_Entries for finding words and elements_:
┏━━

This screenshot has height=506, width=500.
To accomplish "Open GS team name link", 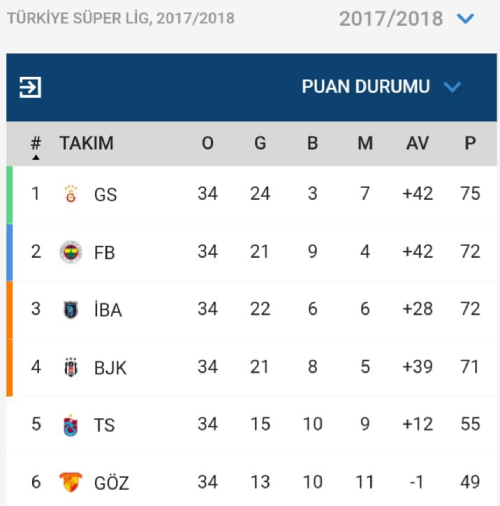I will (x=105, y=194).
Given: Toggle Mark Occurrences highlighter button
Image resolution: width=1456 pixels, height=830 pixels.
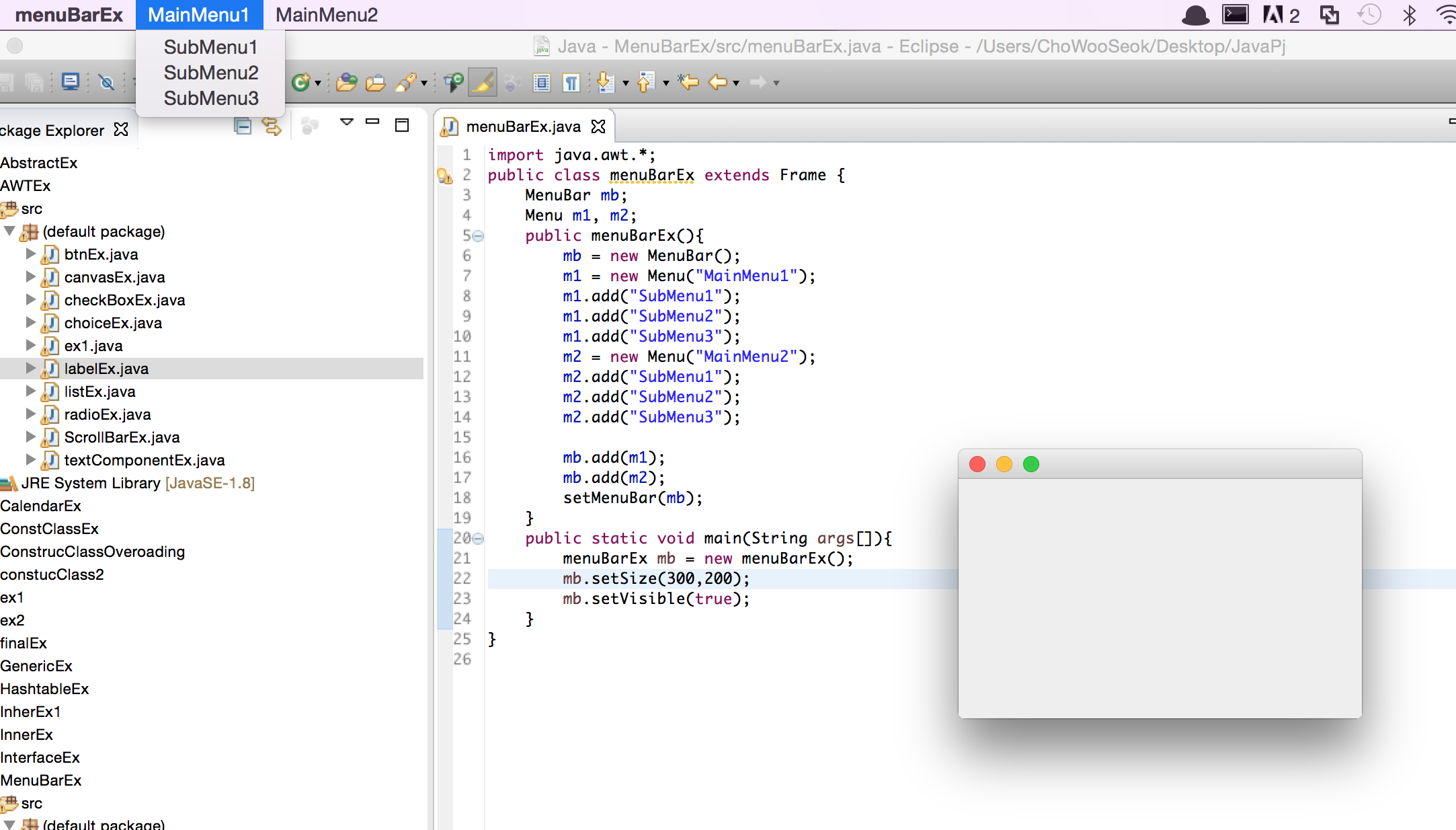Looking at the screenshot, I should (x=483, y=82).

┗━━

_PROBLEM DETAILS_: Please copy the material word for word, from the line with "Given: Toggle Mark" through the end of the material, and leave the pictures out.

_TASK SOLUTION_:
Given: Toggle Mark Occurrences highlighter button
Image resolution: width=1456 pixels, height=830 pixels.
Looking at the screenshot, I should (x=483, y=82).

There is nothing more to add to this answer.